Andrzej Duda wygrałby pierwszą turę, ale z wynikiem o wiele słabszym niż w ostatnich sondażach. W drugiej turze idzie natomiast z Małgorzatą Kidawą-Błońską łeb w łeb – wynika z sondażu Polska Press Grupy przeprowadzonego we współpracy z Ośrodkiem Badawczym Dobra Opinia. A już zupełnie słabo wypada głowa państwa w sondażu dla tylko jednego regionu.
Andrzej Duda wygrałby pierwszą turę z wynikiem 41,34 proc. głosów, na Małgorzatę Kidawę-Błońską chce zaś głosować 24,02 proc. wyborców. 11,21 proc. respondentów popiera Roberta Biedronia, 10,01 proc. Szymona Hołownię, 8,11 proc. Władysława Kosiniaka-Kamysza, a 5,31 proc. Krzysztofa Bosaka.
W drugiej turze Duda mógłby liczyć na 50,3 proc. głosów, a Kidawa - Błońska - 49,7 proc. To różnica w granicach błędu statystycznego, czyli żadna.

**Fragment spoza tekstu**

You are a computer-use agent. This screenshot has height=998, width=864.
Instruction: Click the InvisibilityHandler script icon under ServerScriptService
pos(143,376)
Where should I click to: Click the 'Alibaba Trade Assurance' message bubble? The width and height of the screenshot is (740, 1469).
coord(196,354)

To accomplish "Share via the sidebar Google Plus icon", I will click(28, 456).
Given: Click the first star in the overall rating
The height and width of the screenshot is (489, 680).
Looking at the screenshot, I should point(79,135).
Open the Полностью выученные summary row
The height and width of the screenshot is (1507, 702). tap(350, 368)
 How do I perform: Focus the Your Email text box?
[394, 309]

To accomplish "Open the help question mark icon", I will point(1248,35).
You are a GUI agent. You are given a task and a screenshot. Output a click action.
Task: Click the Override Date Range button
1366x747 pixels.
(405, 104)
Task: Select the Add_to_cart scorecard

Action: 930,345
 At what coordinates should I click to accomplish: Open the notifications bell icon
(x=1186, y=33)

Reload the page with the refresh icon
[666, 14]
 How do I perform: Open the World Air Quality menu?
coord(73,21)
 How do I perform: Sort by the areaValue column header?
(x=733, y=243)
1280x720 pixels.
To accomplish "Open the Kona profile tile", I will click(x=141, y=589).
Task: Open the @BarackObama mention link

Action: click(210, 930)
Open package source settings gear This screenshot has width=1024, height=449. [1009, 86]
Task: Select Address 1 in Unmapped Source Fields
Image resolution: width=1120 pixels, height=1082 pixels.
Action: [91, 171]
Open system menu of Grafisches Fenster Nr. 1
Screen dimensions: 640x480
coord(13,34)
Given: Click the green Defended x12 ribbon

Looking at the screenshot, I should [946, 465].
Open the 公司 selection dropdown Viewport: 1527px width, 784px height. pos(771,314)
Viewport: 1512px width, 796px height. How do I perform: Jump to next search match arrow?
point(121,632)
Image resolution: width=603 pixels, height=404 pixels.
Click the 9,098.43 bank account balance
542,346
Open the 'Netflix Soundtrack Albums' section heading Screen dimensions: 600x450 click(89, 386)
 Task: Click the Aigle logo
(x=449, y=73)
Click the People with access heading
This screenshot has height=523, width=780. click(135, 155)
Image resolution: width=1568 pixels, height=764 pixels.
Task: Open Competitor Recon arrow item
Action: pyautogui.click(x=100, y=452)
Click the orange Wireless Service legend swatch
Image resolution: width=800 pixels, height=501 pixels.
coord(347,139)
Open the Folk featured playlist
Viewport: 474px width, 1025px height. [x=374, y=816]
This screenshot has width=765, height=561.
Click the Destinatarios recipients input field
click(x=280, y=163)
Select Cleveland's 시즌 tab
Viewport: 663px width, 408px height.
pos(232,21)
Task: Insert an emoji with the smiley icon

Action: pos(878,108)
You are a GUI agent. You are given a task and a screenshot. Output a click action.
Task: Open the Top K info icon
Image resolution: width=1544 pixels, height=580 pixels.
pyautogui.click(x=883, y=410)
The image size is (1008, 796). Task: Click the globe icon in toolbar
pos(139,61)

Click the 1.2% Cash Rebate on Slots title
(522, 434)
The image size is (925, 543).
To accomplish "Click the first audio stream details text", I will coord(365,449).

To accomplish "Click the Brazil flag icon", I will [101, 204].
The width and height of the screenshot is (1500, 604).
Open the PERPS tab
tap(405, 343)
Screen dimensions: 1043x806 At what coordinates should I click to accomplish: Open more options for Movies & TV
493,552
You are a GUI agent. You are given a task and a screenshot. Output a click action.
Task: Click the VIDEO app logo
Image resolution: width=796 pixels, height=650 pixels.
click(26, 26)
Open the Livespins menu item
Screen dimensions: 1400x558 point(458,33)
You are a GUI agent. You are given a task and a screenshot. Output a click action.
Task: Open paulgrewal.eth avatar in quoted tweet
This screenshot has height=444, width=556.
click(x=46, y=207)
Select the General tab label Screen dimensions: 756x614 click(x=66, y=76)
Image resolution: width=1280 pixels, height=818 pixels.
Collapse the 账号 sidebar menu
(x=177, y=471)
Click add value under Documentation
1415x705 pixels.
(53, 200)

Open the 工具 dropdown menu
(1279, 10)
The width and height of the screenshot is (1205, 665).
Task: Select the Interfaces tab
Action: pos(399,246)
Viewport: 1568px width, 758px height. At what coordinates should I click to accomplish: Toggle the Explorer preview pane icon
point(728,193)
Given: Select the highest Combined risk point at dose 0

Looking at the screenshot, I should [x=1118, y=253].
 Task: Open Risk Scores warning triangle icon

Jeszcze bardziej niepokojąco wypada symulacja Andrzeja Dudy dla Dolnego Śląska. W pierwszej turze zdobyłby zaledwie 35,53 proc. głosów, a Kidawa-Błońska 20,26 proc. Bardzo wysoki wynik uzyskałby Robert Biedroń – 18,06 proc. W drugiej turze obecny prezydent uległby kandydatce PO, ale także Robertowi Biedroniowi, Szymonowi Hołowni czy Władysławowi Kosiniakowi-Kamyszowi.